Overstating the Case

To Save on Property Taxes, Beware of Inaccurate Valuations

Every year, the dreaded property tax envelope hits the desk of tax managers and property owners. Despite the anxiety that accompanies this event, surprisingly few taxpayers take reasonable steps to learn whether or not their tax documents may be overstating their liability. Many property owners simply pop an antacid and write a check to cover the bill.

Property taxes are a necessary evil be-cause in most jurisdictions, they are the primary source of revenue for funding schools, social services and other government functions. That said, of course, property taxes are also a major cost item. Approaching an assessment with a healthy dose of skepticism and an eye for common errors is a good way for owners to ensure that they are paying only their fair share of the tax burden.

Assessing property for taxation starts with determining real market value. The leased fee value of the property, or the going-concern value of a business, are inappropriate criteria for assessment and should raise red flags when they appear in a property tax review.

In a review, evaluate the origins of the property assessment to determine whether the assessed amount reflects the property's real market value. For example, if state law provides that a sale or other transfer resets real market value for tax purposes, the reviewer needs to evaluate the entire transaction.

The purchase price of a fully leased commercial building will typically reflect the value of a leased fee. The sale can reflect a higher value than it would if the property were vacant because the purchaser is achieving an immediate return on investment from in-place rents. If an asset's sale price is recorded as its taxable value, without an evaluation of market rents and lease-up costs to determine real market value, the owner will be overpaying taxes.

Similarly, the purchase of real estate within a business transaction may include compensation for goodwill, an in-place work force, management and other intangible assets that are not taxable in most jurisdictions. In order to properly reflect the value of the real property, the assessor must exclude these intangibles from the sale price, as only tangible real property is taxable.

In a complex, multi-property transaction, the buyer's appraiser typically conducts a mass appraisal of the portfolio rather than analyzing each asset in depth. However, this practice may overlook issues that affect the value of individual properties.

An allocation appraisal of that nature may overvalue a property that is encumbered by governmental restrictions which limit its development potential. Likewise, a property that carries significant environmental liability can be overvalued, resulting in a tax assessment that exceeds the asset's real market value. Drilling down to the level of the individual asset prior to reporting the sale value to the assessor may help cut the tax bill significantly.

Another overlooked source of savings hinges on recognizing that construction costs do not necessarily equate with a property's real market value. Assessors like to use the cost approach to set real market value, because it is simple and relies on the property owner's documentation of costs. But what about added costs that don't affect value?

Suppose, for instance, that the design of a manufacturing facility calls for a stairway in a certain place, but because local regulations require the stairway to be farther from manufacturing activity, an inspector directs the builder to move it. The change adds $200,000 to the project's cost without adding to the facility's real market value.

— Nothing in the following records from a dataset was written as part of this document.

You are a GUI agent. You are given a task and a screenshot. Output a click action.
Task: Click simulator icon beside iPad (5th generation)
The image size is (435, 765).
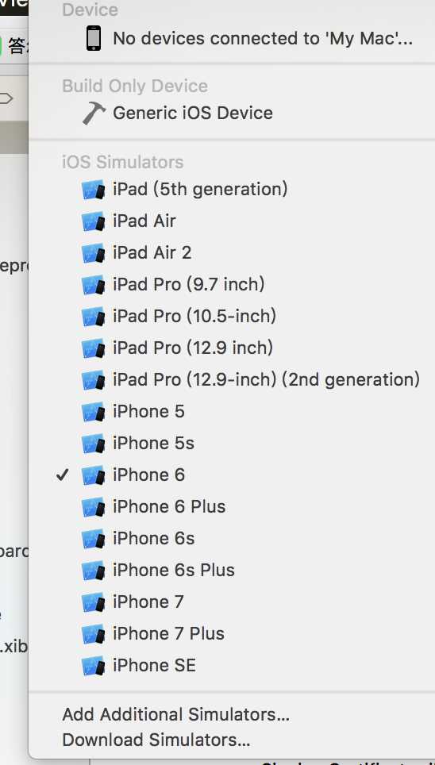(x=93, y=190)
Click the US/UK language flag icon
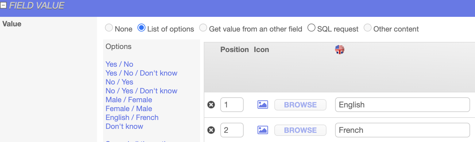475x142 pixels. (340, 50)
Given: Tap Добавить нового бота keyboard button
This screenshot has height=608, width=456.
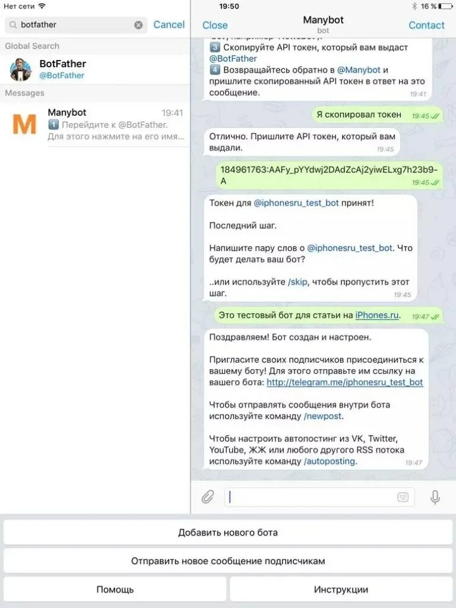Looking at the screenshot, I should [228, 533].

Another kind of overstatement often results when an owner builds an addition. Temporary walls, electrical infrastructure and extra labor may be required in order for the occupant to keep functioning normally. These items increase the owner's out-of-pocket costs without adding to the property's real market value. Keeping track of such costs can result in significant tax savings.

Awareness of these often overlooked pitfalls offers opportunities to trim the annual property tax bill. So between the time the bill comes in and the payment goes out, it is crucial to evaluate the bases for real market value. That will go a long way toward determining whether the assessment–and the dill–are correct.

CfraserCynthia M. Fraser is a partner at the law firm Garvey Schubert Barer where she specializes in property tax and condemnation litigation. Ms. Fraser is the Oregon representative of American Property Tax Counsel, the national affiliation of property tax attorneys. Ms. Fraser can be reached at cfraser@gsblaw.com.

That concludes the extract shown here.